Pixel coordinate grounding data
....

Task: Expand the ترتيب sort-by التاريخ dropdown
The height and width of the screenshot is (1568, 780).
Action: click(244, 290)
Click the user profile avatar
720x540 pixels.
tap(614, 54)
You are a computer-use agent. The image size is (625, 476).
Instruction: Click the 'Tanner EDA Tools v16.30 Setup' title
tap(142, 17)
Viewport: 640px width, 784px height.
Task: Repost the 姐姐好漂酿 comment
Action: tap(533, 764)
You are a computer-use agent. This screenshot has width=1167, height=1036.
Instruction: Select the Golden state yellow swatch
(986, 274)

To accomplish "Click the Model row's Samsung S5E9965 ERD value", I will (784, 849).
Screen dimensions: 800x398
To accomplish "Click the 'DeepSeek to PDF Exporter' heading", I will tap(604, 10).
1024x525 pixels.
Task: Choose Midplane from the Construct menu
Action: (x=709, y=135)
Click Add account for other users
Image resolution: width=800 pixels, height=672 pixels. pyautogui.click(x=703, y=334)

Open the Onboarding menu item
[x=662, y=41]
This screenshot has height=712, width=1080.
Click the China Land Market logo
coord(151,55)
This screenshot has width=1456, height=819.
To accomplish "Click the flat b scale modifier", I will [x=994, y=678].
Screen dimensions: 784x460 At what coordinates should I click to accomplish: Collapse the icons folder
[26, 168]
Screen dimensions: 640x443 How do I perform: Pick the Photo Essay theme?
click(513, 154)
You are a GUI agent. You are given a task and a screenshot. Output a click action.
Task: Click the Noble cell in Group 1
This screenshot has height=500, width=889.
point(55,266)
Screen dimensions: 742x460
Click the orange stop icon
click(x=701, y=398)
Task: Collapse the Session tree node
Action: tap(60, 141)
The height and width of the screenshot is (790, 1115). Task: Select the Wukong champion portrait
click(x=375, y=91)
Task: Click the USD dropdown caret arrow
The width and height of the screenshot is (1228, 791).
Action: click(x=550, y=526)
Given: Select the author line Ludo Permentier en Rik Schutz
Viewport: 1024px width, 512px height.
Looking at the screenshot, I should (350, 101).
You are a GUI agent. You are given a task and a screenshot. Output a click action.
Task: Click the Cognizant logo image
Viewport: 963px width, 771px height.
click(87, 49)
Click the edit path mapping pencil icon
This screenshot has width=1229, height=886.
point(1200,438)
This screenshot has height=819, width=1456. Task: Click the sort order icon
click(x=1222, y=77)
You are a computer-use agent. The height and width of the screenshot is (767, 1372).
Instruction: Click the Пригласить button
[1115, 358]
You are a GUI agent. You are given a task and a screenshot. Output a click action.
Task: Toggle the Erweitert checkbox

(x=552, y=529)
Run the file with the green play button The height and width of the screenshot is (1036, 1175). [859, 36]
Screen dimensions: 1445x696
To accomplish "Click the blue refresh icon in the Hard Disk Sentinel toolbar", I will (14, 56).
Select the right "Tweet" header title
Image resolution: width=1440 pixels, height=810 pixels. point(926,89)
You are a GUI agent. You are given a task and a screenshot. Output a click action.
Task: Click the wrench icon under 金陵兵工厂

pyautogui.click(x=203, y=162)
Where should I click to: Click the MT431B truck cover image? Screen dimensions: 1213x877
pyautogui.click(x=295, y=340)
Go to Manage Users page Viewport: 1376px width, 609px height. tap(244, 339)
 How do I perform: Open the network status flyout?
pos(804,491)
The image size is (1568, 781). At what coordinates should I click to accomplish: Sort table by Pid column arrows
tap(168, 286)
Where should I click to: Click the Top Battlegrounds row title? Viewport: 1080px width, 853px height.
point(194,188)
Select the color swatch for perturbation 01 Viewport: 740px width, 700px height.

....

**About this task:**
All lines holding the word "dropdown" must be copied from the data.

**Problem solution:**
Task: Expand the ترتيب sort-by التاريخ dropdown
Task: Click the USD dropdown caret arrow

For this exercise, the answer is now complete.